Carry on the interview piece about Maurice, starting right after its final sentence.

[[ Reading text, beginning ]]

The first answers to my (attempted) very professional type interview is “80’s porn”, “more bush than in the White House”, and some answers that would make this article come up on some risqué search queries on the goggle machine. A bit rude.
The question was a very innocent – “what inspires you”.
After an appropriate period of giggling like pork chops we get to the more printable answers – movie posters, Italian Futurists, typography, books, travel and good design and the golden age when things were made by hand.
For Maurice much of his work is about bringing his memories into the concrete world, albeit often in an abstract way. It’s about chasing his 12-year-old self – growing up a cheeky punk kid in a big (and very loud) Italian family in the south-east of Melbourne, hanging out with his older cousins in daggy 80’s rumpus rooms full of posters and records.
The 80’s influence is obvious (in a good way) in his use of fluorescent colours. “I’m into the relationships that different colours have with each other. Just like people, some clash and others live in harmony”.

[[ Reading text, end ]]
[[ Material shown, beginning ]]

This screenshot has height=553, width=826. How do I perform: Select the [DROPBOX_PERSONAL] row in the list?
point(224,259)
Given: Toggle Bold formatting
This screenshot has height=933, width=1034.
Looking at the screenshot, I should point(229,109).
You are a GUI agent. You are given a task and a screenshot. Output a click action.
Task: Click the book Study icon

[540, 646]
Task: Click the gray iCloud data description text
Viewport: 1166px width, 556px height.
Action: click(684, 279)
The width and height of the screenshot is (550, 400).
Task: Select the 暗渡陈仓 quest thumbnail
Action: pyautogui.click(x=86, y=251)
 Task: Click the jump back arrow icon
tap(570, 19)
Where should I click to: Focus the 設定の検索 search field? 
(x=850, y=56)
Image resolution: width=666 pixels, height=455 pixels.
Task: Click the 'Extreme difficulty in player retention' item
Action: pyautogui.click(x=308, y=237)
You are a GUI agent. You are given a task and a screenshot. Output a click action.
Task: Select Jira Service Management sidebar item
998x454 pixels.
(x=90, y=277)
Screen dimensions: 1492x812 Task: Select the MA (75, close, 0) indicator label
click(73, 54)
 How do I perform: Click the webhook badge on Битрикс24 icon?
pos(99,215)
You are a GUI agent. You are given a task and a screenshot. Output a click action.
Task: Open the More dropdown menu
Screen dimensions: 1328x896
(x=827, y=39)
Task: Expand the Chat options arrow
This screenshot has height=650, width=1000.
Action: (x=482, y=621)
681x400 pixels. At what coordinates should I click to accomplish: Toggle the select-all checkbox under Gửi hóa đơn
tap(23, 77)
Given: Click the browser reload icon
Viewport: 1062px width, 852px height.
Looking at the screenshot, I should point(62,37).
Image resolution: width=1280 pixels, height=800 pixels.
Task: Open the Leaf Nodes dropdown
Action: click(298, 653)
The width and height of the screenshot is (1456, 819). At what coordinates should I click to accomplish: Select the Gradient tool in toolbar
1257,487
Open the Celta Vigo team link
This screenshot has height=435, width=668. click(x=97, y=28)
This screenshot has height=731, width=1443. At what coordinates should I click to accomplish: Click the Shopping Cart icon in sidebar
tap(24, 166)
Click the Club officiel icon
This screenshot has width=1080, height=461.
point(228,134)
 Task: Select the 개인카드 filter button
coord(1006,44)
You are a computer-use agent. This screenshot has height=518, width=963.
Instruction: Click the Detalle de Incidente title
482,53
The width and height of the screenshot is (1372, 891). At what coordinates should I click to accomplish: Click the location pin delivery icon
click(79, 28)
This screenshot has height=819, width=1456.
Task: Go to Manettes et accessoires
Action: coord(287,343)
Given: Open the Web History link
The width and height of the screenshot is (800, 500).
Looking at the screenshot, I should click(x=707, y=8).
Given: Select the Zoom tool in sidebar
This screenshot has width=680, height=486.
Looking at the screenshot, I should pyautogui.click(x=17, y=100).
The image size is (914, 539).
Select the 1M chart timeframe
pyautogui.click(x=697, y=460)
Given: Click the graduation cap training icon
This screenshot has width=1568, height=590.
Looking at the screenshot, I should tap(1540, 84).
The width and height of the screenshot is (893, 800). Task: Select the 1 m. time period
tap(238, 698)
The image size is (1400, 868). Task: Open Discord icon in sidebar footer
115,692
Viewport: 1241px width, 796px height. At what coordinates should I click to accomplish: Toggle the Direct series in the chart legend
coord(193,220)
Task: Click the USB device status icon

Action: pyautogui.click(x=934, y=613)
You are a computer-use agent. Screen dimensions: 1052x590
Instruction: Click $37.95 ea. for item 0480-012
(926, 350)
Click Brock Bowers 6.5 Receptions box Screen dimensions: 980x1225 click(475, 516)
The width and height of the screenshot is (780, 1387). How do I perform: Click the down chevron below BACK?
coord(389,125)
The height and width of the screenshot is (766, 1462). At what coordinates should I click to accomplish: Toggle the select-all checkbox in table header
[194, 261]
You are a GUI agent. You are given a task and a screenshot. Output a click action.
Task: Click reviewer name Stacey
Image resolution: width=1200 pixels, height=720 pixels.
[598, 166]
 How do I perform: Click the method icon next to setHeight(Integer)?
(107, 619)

[[ Material shown, end ]]

• Answer box
The next answer is “vagina”… Really not making it easy here Maurice. The question was “what is the underlying essence of your work”.
We’re sitting on the couch, I’m taking notes, Maurice’s head is cocked to the side in thought…. It’s kind of turning into a therapy session…
“It’s true, it’s an homage to vaginas and I don’t mean in a sexual and sensual way but the forms I come up with are quite similar in shape. It always comes back to sex and death, not in a direct and obvious way but it’s there”.
Maurice’s obsession with monsters also harks back to his ‘youth’ (he’s still pretty bright-eyed and buoyant) and his love for horror movies, special effects, Fangoria magazines, and monster masks.
The combo of colours and monsters is a bit perfect for the Monster kitchen and bar. It’s about time the Monster made some mates.